I wonder if you can do something like:

  • snap stop lxd
  • snap refresh lxd
  • snap start lxd

So it stops being an idiot and reverting you to a broken revision…

@freeekanayaka snapd itself shows that it’s running the old rev I believe, so we need to have snapd stop trying to revert stuff and actually start the latest rev

@orose there’s a dirty workaround you can do though:

  • cp /snap/lxd/14709/bin/lxd /var/snap/lxd/common/lxd.debug

This will have LXD start the 14709 version no matter what snapd thinks.
Once that’s online, snap refresh better behave, at which point you can rm /var/snap/lxd/common/lxd.debug

Think I’ll have to go with dirty at the moment - need to get things up and running as soon as possible now.

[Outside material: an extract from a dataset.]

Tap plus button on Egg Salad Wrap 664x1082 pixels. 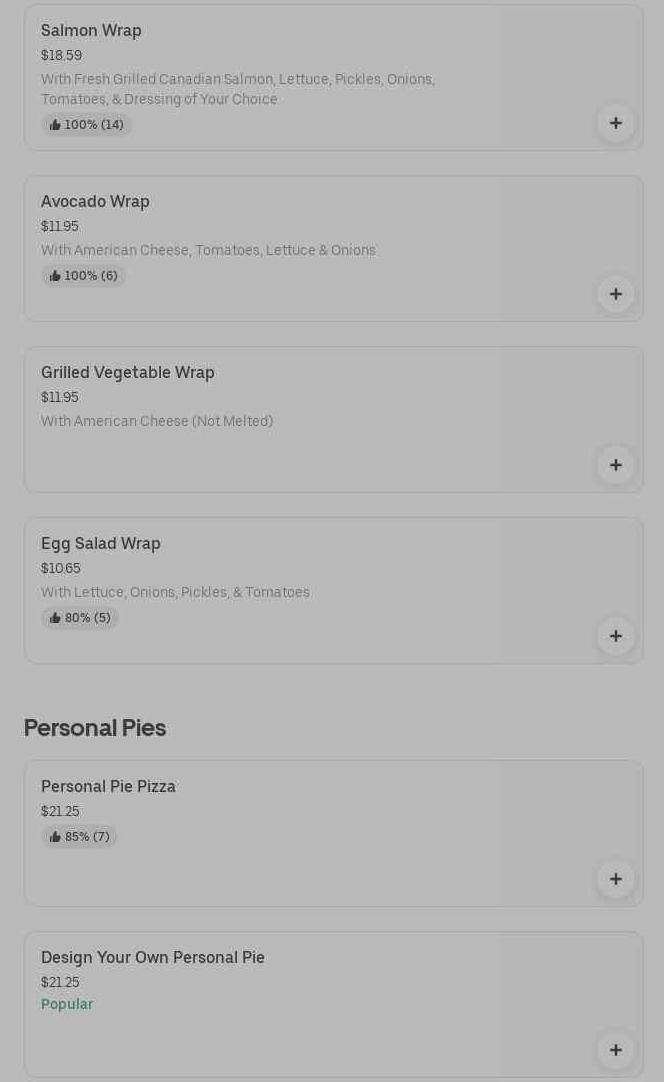616,636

The binary isn’t sticking around long enough to copy, so is there another place I can get it from?

You already downloaded the .snap file I think, right? Just unsquashfs-it to extract the whole content.

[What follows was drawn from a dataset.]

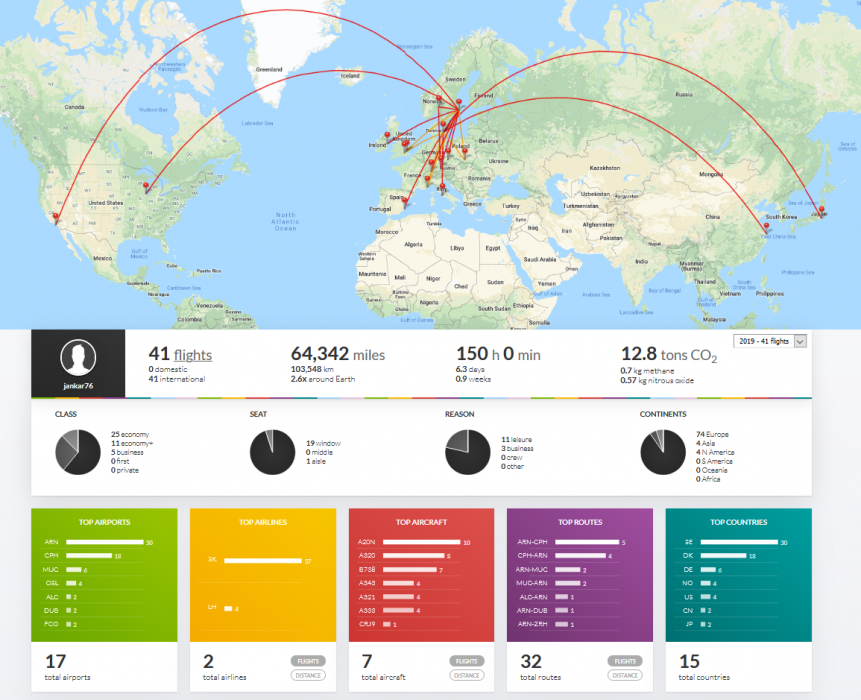Click the map marker on the US west coast
This screenshot has width=861, height=700.
(56, 214)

I think I’m getting somewhere now - running in debug mode to see what is what, and we’re currently doing (presumably) DB update tasks.

It’s certainly further down the process at least.

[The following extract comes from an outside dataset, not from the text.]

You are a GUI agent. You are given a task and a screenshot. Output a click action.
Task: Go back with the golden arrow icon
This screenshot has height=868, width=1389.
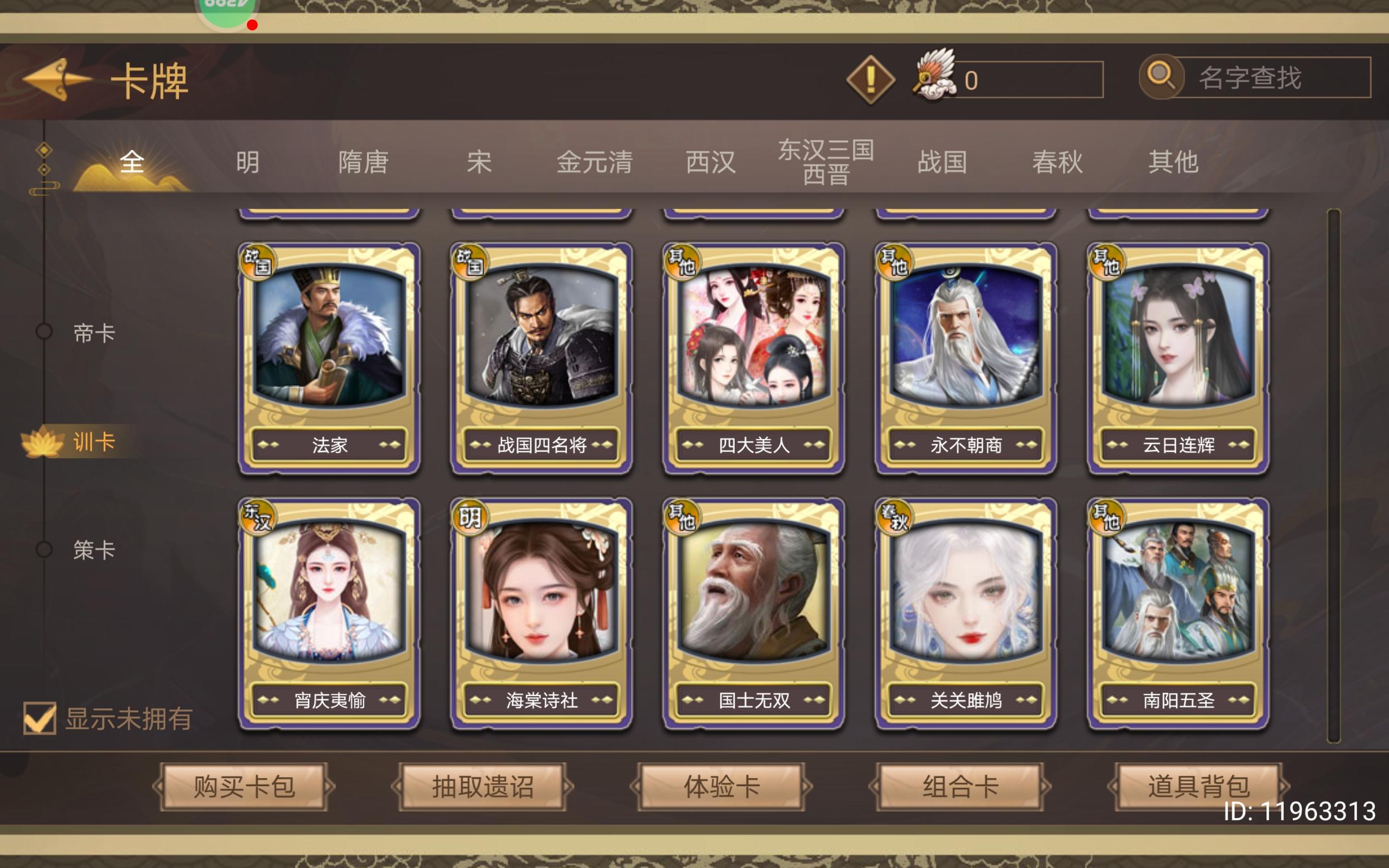click(x=56, y=79)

I think this is an improvement, but I now have a different problem - I think I’ve got a corrupted certificate in there somewhere now. I do know who I need to be angry at if that’s the case though. It is now starting, at least.

2020/04/21 17:25:27 http: TLS handshake error from 172.16.11.1:53914: remote error: tls: bad certificate

I don’t have lxc info to pull the certificate from any node at present, so is there any way of installing it from another node?

Dirty solution seems to have triggered enough of a DB update to get things up and running, so thanks everyone.